── Information supplied ──

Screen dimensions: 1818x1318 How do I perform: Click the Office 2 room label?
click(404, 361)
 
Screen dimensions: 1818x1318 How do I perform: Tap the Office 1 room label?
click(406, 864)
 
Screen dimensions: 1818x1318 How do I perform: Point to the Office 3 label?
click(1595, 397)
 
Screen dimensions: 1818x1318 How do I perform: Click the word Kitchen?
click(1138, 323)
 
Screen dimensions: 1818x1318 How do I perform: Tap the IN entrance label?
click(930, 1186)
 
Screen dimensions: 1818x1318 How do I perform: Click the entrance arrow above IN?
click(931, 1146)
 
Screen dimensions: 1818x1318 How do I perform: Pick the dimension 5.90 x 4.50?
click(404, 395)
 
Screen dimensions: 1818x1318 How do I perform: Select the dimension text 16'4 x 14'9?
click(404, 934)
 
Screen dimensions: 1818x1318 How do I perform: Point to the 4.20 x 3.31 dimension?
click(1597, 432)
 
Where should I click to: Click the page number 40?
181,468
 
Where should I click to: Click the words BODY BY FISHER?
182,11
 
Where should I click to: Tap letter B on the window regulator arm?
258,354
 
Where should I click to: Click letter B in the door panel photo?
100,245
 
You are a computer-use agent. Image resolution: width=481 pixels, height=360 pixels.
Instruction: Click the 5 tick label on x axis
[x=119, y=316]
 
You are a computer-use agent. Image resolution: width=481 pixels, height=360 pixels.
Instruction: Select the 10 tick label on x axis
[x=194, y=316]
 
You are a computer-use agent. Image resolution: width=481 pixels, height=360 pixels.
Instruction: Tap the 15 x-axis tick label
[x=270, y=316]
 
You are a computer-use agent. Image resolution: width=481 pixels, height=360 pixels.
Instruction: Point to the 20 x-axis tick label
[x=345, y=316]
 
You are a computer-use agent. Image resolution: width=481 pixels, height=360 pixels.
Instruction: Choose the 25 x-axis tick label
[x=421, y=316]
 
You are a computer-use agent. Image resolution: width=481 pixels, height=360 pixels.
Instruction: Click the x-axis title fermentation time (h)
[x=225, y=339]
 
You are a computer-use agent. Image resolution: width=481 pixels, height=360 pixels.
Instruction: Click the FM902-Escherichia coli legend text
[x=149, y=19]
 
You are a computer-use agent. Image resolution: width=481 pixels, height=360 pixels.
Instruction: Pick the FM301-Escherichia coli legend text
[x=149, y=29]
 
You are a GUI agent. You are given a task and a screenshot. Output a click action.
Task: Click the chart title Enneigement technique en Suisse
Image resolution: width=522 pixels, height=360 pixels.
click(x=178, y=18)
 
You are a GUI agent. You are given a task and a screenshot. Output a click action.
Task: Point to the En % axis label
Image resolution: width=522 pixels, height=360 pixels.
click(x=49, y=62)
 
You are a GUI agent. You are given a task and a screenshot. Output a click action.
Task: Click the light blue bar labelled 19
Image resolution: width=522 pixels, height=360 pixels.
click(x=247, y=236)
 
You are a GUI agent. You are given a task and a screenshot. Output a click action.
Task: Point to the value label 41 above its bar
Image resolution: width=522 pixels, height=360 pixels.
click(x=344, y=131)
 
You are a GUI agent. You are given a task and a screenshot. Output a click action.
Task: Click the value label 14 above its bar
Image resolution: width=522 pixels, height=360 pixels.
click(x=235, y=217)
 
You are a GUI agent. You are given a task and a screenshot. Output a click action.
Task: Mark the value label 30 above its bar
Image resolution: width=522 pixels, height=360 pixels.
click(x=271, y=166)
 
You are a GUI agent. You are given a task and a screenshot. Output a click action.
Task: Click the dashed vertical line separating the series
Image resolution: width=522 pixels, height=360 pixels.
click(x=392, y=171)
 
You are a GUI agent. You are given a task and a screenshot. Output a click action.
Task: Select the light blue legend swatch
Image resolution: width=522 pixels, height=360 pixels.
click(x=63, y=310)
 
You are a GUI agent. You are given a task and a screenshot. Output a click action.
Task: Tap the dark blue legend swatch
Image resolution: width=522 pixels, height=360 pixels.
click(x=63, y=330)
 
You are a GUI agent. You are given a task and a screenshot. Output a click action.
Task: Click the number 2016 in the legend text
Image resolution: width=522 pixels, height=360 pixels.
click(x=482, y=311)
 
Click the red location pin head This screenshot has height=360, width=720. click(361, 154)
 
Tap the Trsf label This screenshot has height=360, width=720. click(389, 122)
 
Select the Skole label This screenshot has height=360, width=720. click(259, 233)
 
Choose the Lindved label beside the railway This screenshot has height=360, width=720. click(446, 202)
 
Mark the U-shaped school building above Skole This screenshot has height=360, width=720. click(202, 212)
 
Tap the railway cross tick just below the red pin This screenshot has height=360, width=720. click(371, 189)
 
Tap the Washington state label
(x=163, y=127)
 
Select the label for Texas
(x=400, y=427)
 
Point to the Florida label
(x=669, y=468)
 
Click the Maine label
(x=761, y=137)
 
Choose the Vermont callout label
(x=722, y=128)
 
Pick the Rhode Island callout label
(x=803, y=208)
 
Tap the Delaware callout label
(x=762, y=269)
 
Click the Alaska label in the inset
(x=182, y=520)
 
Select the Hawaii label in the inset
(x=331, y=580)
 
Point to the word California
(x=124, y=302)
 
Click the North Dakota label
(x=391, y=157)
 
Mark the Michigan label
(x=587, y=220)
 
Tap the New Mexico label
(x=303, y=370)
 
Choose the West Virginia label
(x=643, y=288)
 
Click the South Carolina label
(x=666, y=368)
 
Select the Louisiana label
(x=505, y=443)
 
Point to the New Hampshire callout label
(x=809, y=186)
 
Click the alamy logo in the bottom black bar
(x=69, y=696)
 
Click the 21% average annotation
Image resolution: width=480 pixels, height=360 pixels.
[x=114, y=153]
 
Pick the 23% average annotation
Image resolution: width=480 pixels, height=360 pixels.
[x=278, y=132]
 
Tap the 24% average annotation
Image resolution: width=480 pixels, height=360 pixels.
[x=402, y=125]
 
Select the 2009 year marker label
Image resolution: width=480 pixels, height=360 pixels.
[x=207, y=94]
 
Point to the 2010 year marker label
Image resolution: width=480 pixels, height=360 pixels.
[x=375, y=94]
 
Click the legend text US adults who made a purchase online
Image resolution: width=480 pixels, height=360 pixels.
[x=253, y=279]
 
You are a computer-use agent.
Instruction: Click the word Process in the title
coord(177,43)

───

Directive: Return every line of the data above verbatim, from the first line to the last, with no changes.

Task response:
Screen dimensions: 1818x1318 How do I perform: Click the Office 2 room label?
click(404, 361)
 
Screen dimensions: 1818x1318 How do I perform: Tap the Office 1 room label?
click(406, 864)
 
Screen dimensions: 1818x1318 How do I perform: Point to the Office 3 label?
click(1595, 397)
 
Screen dimensions: 1818x1318 How do I perform: Click the word Kitchen?
click(1138, 323)
 
Screen dimensions: 1818x1318 How do I perform: Tap the IN entrance label?
click(930, 1186)
 
Screen dimensions: 1818x1318 How do I perform: Click the entrance arrow above IN?
click(931, 1146)
 
Screen dimensions: 1818x1318 How do I perform: Pick the dimension 5.90 x 4.50?
click(404, 395)
 
Screen dimensions: 1818x1318 How do I perform: Select the dimension text 16'4 x 14'9?
click(404, 934)
 
Screen dimensions: 1818x1318 How do I perform: Point to the 4.20 x 3.31 dimension?
click(1597, 432)
 
Where should I click to: Click the page number 40?
181,468
 
Where should I click to: Click the words BODY BY FISHER?
182,11
 
Where should I click to: Tap letter B on the window regulator arm?
258,354
 
Where should I click to: Click letter B in the door panel photo?
100,245
 
You are a computer-use agent. Image resolution: width=481 pixels, height=360 pixels.
Instruction: Click the 5 tick label on x axis
[x=119, y=316]
 
You are a computer-use agent. Image resolution: width=481 pixels, height=360 pixels.
Instruction: Select the 10 tick label on x axis
[x=194, y=316]
 
You are a computer-use agent. Image resolution: width=481 pixels, height=360 pixels.
Instruction: Tap the 15 x-axis tick label
[x=270, y=316]
 
You are a computer-use agent. Image resolution: width=481 pixels, height=360 pixels.
Instruction: Point to the 20 x-axis tick label
[x=345, y=316]
 
You are a computer-use agent. Image resolution: width=481 pixels, height=360 pixels.
Instruction: Choose the 25 x-axis tick label
[x=421, y=316]
 
You are a computer-use agent. Image resolution: width=481 pixels, height=360 pixels.
Instruction: Click the x-axis title fermentation time (h)
[x=225, y=339]
 
You are a computer-use agent. Image resolution: width=481 pixels, height=360 pixels.
Instruction: Click the FM902-Escherichia coli legend text
[x=149, y=19]
 
You are a computer-use agent. Image resolution: width=481 pixels, height=360 pixels.
Instruction: Pick the FM301-Escherichia coli legend text
[x=149, y=29]
 
You are a GUI agent. You are given a task and a screenshot. Output a click action.
Task: Click the chart title Enneigement technique en Suisse
Image resolution: width=522 pixels, height=360 pixels.
click(x=178, y=18)
 
You are a GUI agent. You are given a task and a screenshot. Output a click action.
Task: Point to the En % axis label
Image resolution: width=522 pixels, height=360 pixels.
click(x=49, y=62)
 
You are a GUI agent. You are given a task and a screenshot. Output a click action.
Task: Click the light blue bar labelled 19
Image resolution: width=522 pixels, height=360 pixels.
click(x=247, y=236)
 
You are a GUI agent. You are given a task and a screenshot. Output a click action.
Task: Point to the value label 41 above its bar
Image resolution: width=522 pixels, height=360 pixels.
click(x=344, y=131)
 
You are a GUI agent. You are given a task and a screenshot. Output a click action.
Task: Click the value label 14 above its bar
Image resolution: width=522 pixels, height=360 pixels.
click(x=235, y=217)
 
You are a GUI agent. You are given a task and a screenshot. Output a click action.
Task: Mark the value label 30 above its bar
Image resolution: width=522 pixels, height=360 pixels.
click(x=271, y=166)
 
You are a GUI agent. You are given a task and a screenshot. Output a click action.
Task: Click the dashed vertical line separating the series
Image resolution: width=522 pixels, height=360 pixels.
click(x=392, y=171)
 
You are a GUI agent. You are given a task and a screenshot. Output a click action.
Task: Select the light blue legend swatch
Image resolution: width=522 pixels, height=360 pixels.
click(x=63, y=310)
 
You are a GUI agent. You are given a task and a screenshot. Output a click action.
Task: Tap the dark blue legend swatch
Image resolution: width=522 pixels, height=360 pixels.
click(x=63, y=330)
 
You are a GUI agent. You are given a task and a screenshot. Output a click action.
Task: Click the number 2016 in the legend text
Image resolution: width=522 pixels, height=360 pixels.
click(x=482, y=311)
 
Click the red location pin head This screenshot has height=360, width=720. click(361, 154)
 
Tap the Trsf label This screenshot has height=360, width=720. click(389, 122)
 
Select the Skole label This screenshot has height=360, width=720. click(259, 233)
 
Choose the Lindved label beside the railway This screenshot has height=360, width=720. click(446, 202)
 
Mark the U-shaped school building above Skole This screenshot has height=360, width=720. click(202, 212)
 
Tap the railway cross tick just below the red pin This screenshot has height=360, width=720. click(371, 189)
 
Tap the Washington state label
(x=163, y=127)
 
Select the label for Texas
(x=400, y=427)
 
Point to the Florida label
(x=669, y=468)
 
Click the Maine label
(x=761, y=137)
 
Choose the Vermont callout label
(x=722, y=128)
 
Pick the Rhode Island callout label
(x=803, y=208)
 
Tap the Delaware callout label
(x=762, y=269)
 
Click the Alaska label in the inset
(x=182, y=520)
 
Select the Hawaii label in the inset
(x=331, y=580)
 
Point to the word California
(x=124, y=302)
 
Click the North Dakota label
(x=391, y=157)
 
Mark the Michigan label
(x=587, y=220)
 
Tap the New Mexico label
(x=303, y=370)
 
Choose the West Virginia label
(x=643, y=288)
 
Click the South Carolina label
(x=666, y=368)
 
Select the Louisiana label
(x=505, y=443)
 
Point to the New Hampshire callout label
(x=809, y=186)
 
Click the alamy logo in the bottom black bar
(x=69, y=696)
 
Click the 21% average annotation
Image resolution: width=480 pixels, height=360 pixels.
[x=114, y=153]
 
Pick the 23% average annotation
Image resolution: width=480 pixels, height=360 pixels.
[x=278, y=132]
 
Tap the 24% average annotation
Image resolution: width=480 pixels, height=360 pixels.
[x=402, y=125]
 
Select the 2009 year marker label
Image resolution: width=480 pixels, height=360 pixels.
[x=207, y=94]
 
Point to the 2010 year marker label
Image resolution: width=480 pixels, height=360 pixels.
[x=375, y=94]
 
Click the legend text US adults who made a purchase online
Image resolution: width=480 pixels, height=360 pixels.
[x=253, y=279]
 
You are a computer-use agent.
Instruction: Click the word Process in the title
coord(177,43)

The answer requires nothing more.